Goals for a Solution
The author of this paper has two main goals for this proposal:
The primary benefit of this version is that a container of string-types is likely the most familiar type of structure to both experts and beginners alike, providing a simple to use, self-explainatory structure for programmers of all levels. Gone are all of the C-isms, which have all been replaced with memory safe alternatives that are signifcantly more terse and self-explainatory.int main(const some_container<const some_string_type> args){ for (auto Arg : args) { // some usage of this character array... } }
In addition to the above form, this paper proposes a number of options for some_container and some_string_type. The goals of these are listed below:
some_container
Suggested Solution
The author of this paper suggests std::initializer_list<std::string_view> for a number of reasons, in addition to the thoughts above. Firstly, std::initializer_list is already recognized and specially constructed by the compiler. It is a lightweight type that can be trivially mapped to an existing section of memory, so this provides the most flexibility for the implementation details. Additionally, std::string_view is ALSO incredibly lightweight, and can be mapped easily from an existing section of memory. It also has the advantage of being trivially copyable, simply convertible to std::string.
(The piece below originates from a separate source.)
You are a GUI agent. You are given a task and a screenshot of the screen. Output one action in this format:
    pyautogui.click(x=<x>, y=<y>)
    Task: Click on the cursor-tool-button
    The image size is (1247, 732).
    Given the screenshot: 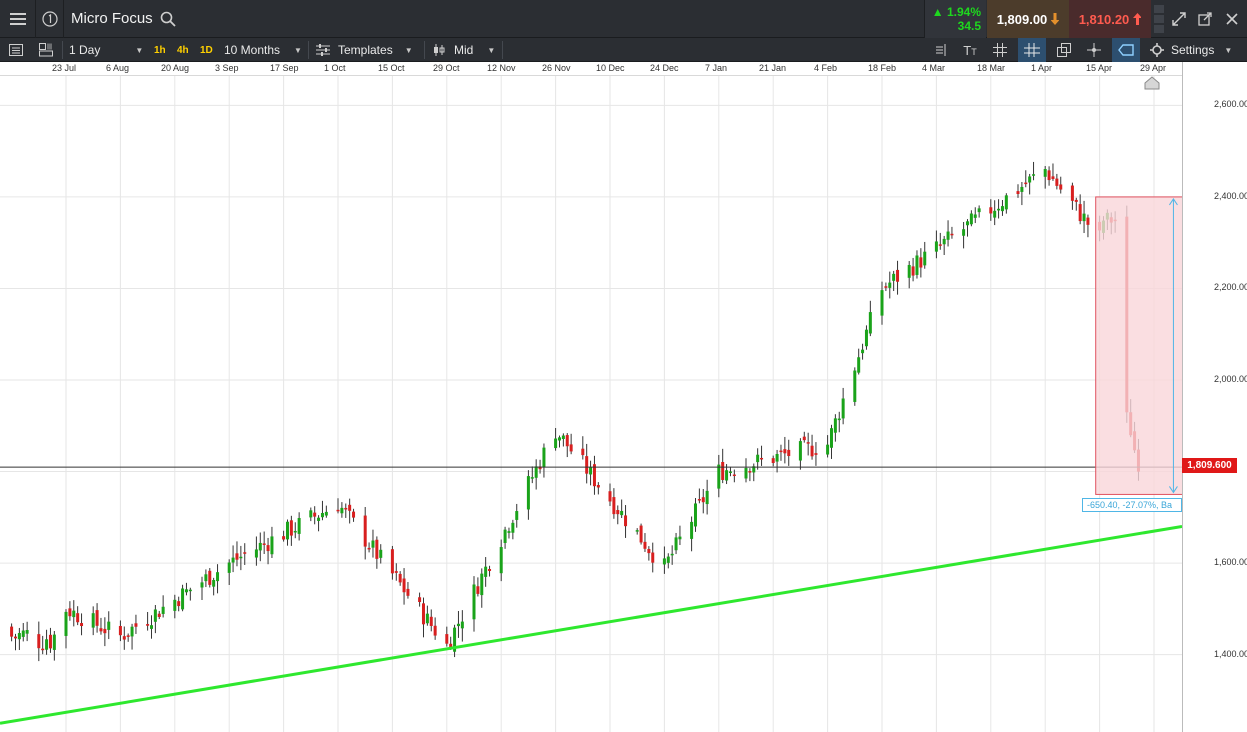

This solution, however, is not quite perfect.
First, on most operating systems this signature requires an allocation of size "argc", since the current char** signature cannot be trivially copied to a std::initializer_list type. However, the author would like to point out that the OS ALREADY knows the length, so the OS is not required to provide additional calculation in order to provide the process with a list of Pointer/Integer pairs rather than just a list of Pointers.
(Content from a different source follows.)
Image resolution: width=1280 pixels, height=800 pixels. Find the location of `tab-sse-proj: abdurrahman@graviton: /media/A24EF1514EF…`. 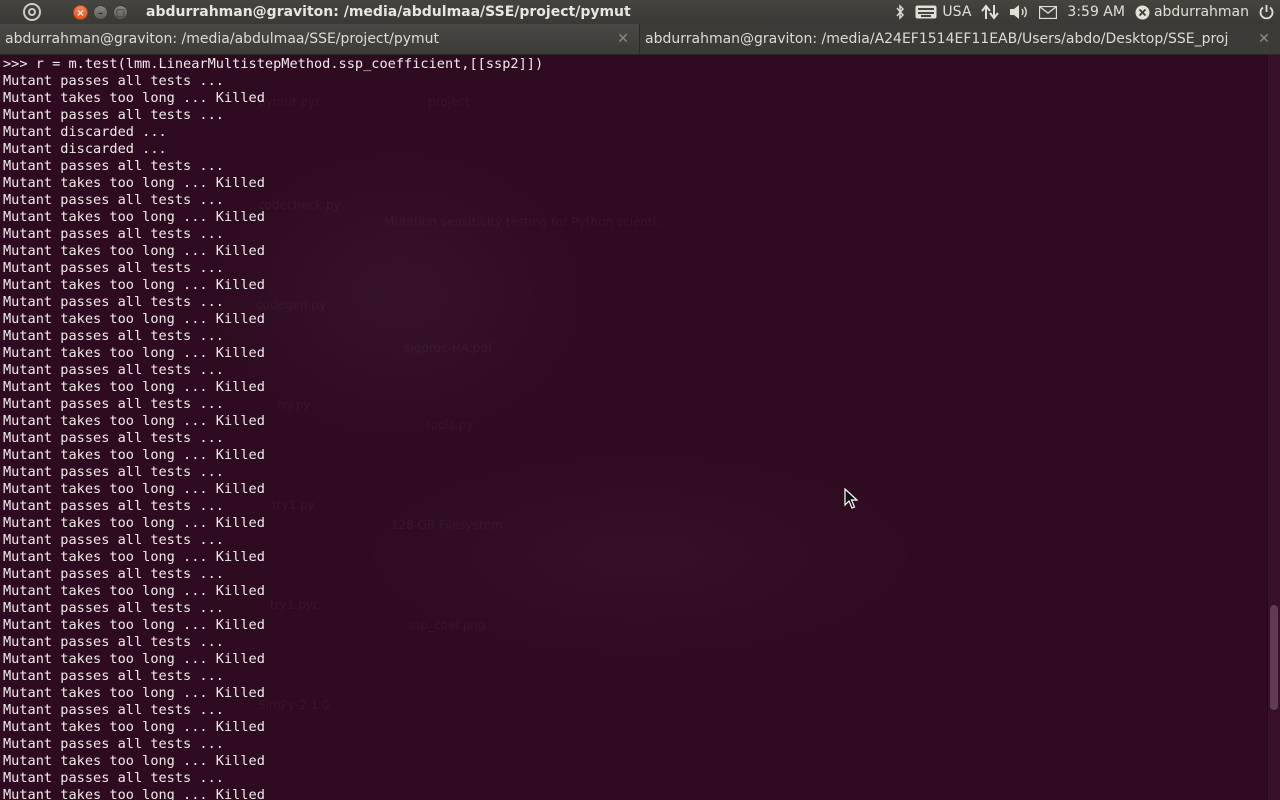

tab-sse-proj: abdurrahman@graviton: /media/A24EF1514EF… is located at coordinates (960, 39).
Secondly, this signature currently requires an increased startup cost, since the length of each parameter must be calculated. However, the programmer is likely to require this calculation anyway. There is the slight risk that an individual executing a function using this signature could send a very large amount of command-line parameter characters. The author of this paper believes that this is an acceptable risk (since at worst, it doubles the launch-cost in this situation). If the programmer believes this is a viable risk, they are still welcome to use one of the previous signatures.Finally, initializer_list has two minor issues. First, it does not have a random access iterator. This case is believed to be fairly minor, since the ordering of parameters is typically more important than ordinal location. Again, if the alternate is completely manditory, the exisitng signature is still available. Secondly, the initializer_list does not have a constructor that would work in this situation. However, it is already a type that is magically created by the constructor, so one more condition where this happens seems acceptable.
Past/Potential Critisms
What about array_view?
This type actually has a number of advantages of initializer_list plus would add the random access indexing, however it currently does not exist in the standard. Not proposed here, but perhaps possible for a future paper would be to add random access to initializer_list
What about std::string/std::vector?
These types have two big costs that are likely not acceptable. First, they require an allocator, which could potentially require state which would require a guaranteed execution order compared to global initialization. Secondly, they would likely prevent an intelligent operating system designer from changing the entry-function format of the OS to better match the language entry function.
What happens if the user didn't include initializer_list/string_view headers/modules?
The author believes that this should be an error condition. However, others have argued that the compiler should materialize these includes/imports if necessary. The author has no issue with this behavior.
Why is it a const string_view?
As this functionality is meant for typical usage and to prevent common errors, this paper proposes disallowing modification of the command line arguments by default. The existing form of the entry function can be used by those wishing to modify their arguments.
What about argv[argc]?
The standard (both C and C++) state that this should contain 0. This paper proposes to make this value not part of the initailizer_list, as it is not terribly useful for programmers, and confusing at best for beginner programmers.